Abruptly, Kennedy turned the Mustang into the rear parking lot of an undistinguished six-story brick building identified on the facade as Tiger Towers, and took the last available spot. He said college life wasn't everything it was cracked up to be, but what was? He said there were times, however—
" Honolulu was the best," he said. "I gotta go back. We played two games there before Christmas, but we were so awed, the beaches and all, we blew the first one." He said the next day he discovered that a Missouri pompon girl had also made the trip. "I saw her on the beach, in a really foxy bikini. I said, 'Oh, God.' " A friend with a car came and picked up the group. "We stocked up with Coors and traveled around the island all day long. I never drank so much beer. That night when we got back they had a luau going, with an open bar."

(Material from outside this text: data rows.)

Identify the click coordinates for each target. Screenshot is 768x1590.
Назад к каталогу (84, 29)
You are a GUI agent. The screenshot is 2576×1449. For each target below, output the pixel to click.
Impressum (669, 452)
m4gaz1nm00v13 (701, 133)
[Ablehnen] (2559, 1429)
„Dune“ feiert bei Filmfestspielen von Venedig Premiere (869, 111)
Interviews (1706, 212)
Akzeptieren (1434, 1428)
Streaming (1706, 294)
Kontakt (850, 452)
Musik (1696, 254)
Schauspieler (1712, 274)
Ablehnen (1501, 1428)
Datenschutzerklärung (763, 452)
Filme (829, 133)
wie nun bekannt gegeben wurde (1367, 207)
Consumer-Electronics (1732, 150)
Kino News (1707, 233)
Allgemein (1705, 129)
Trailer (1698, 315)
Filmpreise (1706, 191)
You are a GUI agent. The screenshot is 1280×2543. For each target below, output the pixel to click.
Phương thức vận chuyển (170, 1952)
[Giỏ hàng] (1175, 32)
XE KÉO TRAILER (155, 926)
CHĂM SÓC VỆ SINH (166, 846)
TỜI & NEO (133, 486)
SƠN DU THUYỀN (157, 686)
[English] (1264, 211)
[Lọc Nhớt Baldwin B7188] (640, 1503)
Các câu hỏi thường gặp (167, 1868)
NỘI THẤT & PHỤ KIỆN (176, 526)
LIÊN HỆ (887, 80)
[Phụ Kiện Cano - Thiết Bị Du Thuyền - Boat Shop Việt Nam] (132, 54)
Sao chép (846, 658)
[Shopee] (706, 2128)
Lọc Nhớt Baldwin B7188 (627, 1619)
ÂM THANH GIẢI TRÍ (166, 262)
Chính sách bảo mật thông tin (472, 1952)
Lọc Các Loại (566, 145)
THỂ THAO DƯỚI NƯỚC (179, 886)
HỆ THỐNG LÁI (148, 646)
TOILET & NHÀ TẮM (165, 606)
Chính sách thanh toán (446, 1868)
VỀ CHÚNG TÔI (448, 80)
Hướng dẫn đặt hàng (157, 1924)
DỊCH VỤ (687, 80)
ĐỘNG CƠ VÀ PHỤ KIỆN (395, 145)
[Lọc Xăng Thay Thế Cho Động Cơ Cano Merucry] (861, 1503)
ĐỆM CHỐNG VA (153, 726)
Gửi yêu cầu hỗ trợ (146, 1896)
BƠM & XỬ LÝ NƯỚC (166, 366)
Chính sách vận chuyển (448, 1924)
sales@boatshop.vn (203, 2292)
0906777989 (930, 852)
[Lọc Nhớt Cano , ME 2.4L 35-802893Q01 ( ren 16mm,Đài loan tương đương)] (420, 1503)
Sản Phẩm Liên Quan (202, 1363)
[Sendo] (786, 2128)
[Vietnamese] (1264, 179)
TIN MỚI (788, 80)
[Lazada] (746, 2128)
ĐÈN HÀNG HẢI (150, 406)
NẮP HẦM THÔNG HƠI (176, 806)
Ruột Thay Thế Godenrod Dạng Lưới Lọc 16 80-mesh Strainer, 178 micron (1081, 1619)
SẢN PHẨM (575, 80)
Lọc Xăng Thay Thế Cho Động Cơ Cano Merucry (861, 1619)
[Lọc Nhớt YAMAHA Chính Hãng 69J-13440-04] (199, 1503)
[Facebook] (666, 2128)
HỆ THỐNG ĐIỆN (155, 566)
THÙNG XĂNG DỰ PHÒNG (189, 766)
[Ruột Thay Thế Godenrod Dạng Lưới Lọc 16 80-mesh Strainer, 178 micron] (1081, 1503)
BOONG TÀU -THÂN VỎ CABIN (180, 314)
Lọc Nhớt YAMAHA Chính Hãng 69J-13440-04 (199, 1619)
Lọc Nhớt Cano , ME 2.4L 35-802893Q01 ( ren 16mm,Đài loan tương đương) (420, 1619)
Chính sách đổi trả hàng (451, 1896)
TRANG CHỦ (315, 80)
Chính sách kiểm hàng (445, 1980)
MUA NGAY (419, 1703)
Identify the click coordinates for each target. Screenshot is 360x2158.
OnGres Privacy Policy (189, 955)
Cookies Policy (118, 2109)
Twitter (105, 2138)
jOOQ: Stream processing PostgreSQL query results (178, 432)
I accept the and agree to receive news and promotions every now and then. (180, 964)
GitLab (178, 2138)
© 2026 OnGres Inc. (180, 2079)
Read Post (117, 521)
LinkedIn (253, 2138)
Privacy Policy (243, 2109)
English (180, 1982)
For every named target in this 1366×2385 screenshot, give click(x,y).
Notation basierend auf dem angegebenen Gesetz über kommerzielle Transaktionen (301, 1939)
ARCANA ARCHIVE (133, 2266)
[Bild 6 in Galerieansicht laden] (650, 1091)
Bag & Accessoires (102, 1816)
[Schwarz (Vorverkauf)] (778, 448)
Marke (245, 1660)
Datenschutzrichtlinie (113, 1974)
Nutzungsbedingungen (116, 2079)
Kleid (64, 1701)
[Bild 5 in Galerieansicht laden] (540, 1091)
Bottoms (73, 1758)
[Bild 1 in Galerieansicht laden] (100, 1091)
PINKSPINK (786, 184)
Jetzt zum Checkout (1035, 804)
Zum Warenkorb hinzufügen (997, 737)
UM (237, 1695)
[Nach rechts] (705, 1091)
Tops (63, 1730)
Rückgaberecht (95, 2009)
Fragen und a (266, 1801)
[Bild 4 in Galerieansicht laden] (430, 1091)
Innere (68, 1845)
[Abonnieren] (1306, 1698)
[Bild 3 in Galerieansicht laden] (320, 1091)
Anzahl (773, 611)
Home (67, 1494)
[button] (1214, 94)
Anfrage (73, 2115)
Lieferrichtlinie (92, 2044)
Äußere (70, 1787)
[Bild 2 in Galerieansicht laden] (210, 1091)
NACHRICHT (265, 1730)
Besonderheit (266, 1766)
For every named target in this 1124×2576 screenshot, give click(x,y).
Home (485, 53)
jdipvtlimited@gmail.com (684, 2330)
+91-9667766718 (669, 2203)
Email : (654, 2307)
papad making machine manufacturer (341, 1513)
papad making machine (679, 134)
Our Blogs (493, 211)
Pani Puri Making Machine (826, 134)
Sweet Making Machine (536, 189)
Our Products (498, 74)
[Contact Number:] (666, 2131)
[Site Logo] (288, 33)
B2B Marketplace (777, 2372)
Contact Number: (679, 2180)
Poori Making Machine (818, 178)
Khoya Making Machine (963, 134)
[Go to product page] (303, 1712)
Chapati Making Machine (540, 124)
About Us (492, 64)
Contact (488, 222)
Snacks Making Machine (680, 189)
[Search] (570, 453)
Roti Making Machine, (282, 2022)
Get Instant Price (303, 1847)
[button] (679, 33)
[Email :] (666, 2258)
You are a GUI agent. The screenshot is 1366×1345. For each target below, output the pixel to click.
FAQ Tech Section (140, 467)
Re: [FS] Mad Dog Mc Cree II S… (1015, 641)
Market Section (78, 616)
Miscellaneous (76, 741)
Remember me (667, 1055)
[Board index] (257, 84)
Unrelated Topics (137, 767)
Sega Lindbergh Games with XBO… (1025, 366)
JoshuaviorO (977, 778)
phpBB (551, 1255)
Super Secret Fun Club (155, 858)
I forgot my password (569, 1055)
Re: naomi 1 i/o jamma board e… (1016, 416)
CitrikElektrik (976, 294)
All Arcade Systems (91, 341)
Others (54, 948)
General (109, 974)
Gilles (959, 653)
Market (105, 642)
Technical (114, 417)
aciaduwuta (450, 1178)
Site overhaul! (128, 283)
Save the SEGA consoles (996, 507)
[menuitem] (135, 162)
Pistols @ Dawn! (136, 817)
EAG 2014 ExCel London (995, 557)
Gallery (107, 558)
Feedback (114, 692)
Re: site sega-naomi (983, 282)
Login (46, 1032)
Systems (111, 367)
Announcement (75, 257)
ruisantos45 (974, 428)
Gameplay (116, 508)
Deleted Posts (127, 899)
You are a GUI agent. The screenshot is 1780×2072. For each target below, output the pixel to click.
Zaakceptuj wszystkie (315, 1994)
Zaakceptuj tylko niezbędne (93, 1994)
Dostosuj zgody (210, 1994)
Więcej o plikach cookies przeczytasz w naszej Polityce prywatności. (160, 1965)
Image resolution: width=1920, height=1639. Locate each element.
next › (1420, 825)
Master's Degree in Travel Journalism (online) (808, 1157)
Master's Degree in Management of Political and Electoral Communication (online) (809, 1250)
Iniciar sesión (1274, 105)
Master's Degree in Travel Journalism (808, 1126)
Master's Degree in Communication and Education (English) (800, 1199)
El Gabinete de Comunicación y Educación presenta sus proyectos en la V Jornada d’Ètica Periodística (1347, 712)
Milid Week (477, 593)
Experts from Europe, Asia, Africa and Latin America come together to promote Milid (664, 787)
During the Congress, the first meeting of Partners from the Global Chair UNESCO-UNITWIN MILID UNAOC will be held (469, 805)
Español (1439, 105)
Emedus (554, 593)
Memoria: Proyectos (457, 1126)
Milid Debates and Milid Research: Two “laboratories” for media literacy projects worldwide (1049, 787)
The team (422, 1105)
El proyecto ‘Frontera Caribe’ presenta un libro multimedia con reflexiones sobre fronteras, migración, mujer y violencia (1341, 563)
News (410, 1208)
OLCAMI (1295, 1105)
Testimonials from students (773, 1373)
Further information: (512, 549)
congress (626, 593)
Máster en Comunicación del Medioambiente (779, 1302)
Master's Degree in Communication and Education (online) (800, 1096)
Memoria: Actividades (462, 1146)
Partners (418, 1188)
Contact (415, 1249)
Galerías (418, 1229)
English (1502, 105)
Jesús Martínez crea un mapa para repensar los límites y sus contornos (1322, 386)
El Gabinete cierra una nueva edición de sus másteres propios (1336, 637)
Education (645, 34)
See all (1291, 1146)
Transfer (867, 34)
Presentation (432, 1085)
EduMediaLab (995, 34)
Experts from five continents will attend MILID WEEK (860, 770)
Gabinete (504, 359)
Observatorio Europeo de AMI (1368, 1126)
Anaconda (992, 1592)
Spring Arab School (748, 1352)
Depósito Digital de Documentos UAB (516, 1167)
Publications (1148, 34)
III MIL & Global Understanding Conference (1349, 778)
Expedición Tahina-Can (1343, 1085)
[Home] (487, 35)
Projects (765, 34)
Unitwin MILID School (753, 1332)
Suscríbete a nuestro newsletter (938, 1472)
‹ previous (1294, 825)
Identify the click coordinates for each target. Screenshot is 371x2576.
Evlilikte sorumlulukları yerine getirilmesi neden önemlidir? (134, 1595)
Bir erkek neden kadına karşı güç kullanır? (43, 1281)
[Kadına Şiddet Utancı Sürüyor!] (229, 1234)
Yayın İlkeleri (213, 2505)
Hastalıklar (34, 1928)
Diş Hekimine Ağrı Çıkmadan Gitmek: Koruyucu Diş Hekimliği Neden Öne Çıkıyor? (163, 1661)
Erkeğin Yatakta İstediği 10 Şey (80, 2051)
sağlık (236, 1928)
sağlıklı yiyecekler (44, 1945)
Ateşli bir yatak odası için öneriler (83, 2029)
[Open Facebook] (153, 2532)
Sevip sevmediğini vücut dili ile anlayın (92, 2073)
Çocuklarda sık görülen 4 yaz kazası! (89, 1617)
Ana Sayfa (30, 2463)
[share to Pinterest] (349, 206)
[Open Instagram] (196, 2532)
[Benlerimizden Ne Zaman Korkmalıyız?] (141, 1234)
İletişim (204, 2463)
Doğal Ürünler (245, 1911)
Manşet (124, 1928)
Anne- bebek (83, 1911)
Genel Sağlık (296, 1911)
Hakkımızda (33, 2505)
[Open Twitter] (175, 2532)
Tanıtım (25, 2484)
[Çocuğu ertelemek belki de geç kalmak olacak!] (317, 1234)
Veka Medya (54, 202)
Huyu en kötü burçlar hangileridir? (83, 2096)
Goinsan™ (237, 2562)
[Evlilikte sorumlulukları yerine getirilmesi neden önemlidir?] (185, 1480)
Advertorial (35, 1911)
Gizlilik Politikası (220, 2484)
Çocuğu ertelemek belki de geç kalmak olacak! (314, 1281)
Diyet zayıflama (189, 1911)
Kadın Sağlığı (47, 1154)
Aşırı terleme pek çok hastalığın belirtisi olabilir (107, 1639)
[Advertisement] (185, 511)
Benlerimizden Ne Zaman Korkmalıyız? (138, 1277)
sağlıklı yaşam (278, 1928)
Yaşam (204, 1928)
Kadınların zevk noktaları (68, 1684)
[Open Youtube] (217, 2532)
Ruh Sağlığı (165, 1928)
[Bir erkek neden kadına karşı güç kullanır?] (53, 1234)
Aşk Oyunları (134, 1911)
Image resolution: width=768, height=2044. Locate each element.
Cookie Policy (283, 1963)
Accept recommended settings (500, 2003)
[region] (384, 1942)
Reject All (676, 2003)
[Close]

When the team went onto the floor for the next night's game, he said, "I thought I was going to die. Half the team was hung over. And we played one of the best games we ever played, and won. I scored about 28 points. I don't know what that tells you, but I doubt Coach Stewart would get the same meaning. We had to be in good shape to live through it."
He paused at the bicycle cage near the rear door of the brick building. A 10-speed bike was chained to the fence, its front wheel missing. "That's mine," he said. "The guy who stole the wheel must have been blind. The chain was just looped over the seat. All he had to do was lift it off and he could have had the whole bike. If you don't chain things down around here, you get ripped off. That's why I've decided to keep my shotguns at home." He opened the door and went inside.
There is no sex discrimination at Tiger Towers. The 176 coed units rent from $225 a month to nonstudents and students alike, though it is located on campus. The building has laundry and game rooms, a study lounge and a main-floor reception area with a 24-inch color television. The building is ten years old but appears considerably older. The motif is school-spirit oriented: Tiger golds and Tiger blacks in rugs, decorations, accessories, etc. Kennedy said he quit using the laundry when he found that he could get his clothes a lot cleaner at a laundromat two blocks away, and that he "never did like black and gold."
Each apartment is furnished, and includes a bath and a kitchenette. On some nights, Kennedy said, the smells of various ethnic dishes—curry, collard greens—mingle in the halls. Sometimes it is not the cooking alone. Sometimes, he says, you can get a high "just walking down the hall."
Many of the doors on the second floor are padlocked. Outside No. 124 there is a message scratched in the wall in a girl's handwriting: "Came by to see you but you weren't here—as usual. DZ." One-twenty-four is home for Danny Van Rheen, a 6'6" forward from Houston; for Scott Sims, a 6'1" guard from Kirkville, Mo.; for Kim Anderson, a 6'8" forward from Sedalia, Mo.; and for Jim Kennedy. All have been starters except Van Rheen, who is a confirmed substitute. All are juniors. All are on full scholarship. None is a zealous housekeeper.
A glowing Pabst Beer sign on one wall illuminates discarded shoes and articles of clothing, a scattering (or a collection) of empty beer cans and, in the kitchen alcove, a trash can in perpetual overflow.
Kennedy and Van Rheen are roommates, protruding from beds that are 6'2" long. Van Rheen has a quick, toothy smile and expressive eyebrows and is regarded as a botanical genius for keeping three house plants alive in a room in which interest in the environment is otherwise expressed exclusively in wall posters (a landscape, a seascape). The dressers and nightstands are littered with empty ice-milk cartons, soft-cover books by Daniel Defoe and John Wooden, throat lozenges, a can of auto touch-up paint, a tube of Preparation H, a half-empty bottle of Michelob, a Panasonic radio on top of an Emerson radio and a Wolfman mask draped over a desk lamp. An action photo of Bruce Lee in a stance suggesting imminent havoc faces the window on which a yellow-paper sign reads: "Up your binky with a chocolate winky."